— Records for the task —
=-=-=-=-=

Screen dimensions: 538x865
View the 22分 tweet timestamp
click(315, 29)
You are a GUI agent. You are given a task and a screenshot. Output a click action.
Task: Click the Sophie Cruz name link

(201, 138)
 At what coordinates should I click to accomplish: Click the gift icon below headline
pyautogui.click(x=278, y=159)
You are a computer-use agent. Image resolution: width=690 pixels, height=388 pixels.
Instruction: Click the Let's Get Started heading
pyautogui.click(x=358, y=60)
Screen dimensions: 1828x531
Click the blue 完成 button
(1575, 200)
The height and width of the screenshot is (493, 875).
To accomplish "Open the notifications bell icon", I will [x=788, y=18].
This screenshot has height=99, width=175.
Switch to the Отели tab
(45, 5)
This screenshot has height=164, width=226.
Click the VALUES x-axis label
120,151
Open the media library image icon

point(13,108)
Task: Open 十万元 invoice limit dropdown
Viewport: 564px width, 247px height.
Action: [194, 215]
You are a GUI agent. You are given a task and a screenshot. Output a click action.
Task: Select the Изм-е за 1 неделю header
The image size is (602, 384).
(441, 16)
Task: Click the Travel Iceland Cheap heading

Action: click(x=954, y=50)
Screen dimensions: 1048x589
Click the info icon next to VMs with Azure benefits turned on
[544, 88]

=-=-=-=-=

— Directions —
Each of the entries above is to be repeated exactly.

— Solution to this exercise —
Screen dimensions: 538x865
View the 22分 tweet timestamp
click(315, 29)
You are a GUI agent. You are given a task and a screenshot. Output a click action.
Task: Click the Sophie Cruz name link

(201, 138)
 At what coordinates should I click to accomplish: Click the gift icon below headline
pyautogui.click(x=278, y=159)
You are a computer-use agent. Image resolution: width=690 pixels, height=388 pixels.
Instruction: Click the Let's Get Started heading
pyautogui.click(x=358, y=60)
Screen dimensions: 1828x531
Click the blue 完成 button
(1575, 200)
The height and width of the screenshot is (493, 875).
To accomplish "Open the notifications bell icon", I will [x=788, y=18].
This screenshot has height=99, width=175.
Switch to the Отели tab
(45, 5)
This screenshot has height=164, width=226.
Click the VALUES x-axis label
120,151
Open the media library image icon

point(13,108)
Task: Open 十万元 invoice limit dropdown
Viewport: 564px width, 247px height.
Action: [194, 215]
You are a GUI agent. You are given a task and a screenshot. Output a click action.
Task: Select the Изм-е за 1 неделю header
The image size is (602, 384).
(441, 16)
Task: Click the Travel Iceland Cheap heading

Action: click(x=954, y=50)
Screen dimensions: 1048x589
Click the info icon next to VMs with Azure benefits turned on
[544, 88]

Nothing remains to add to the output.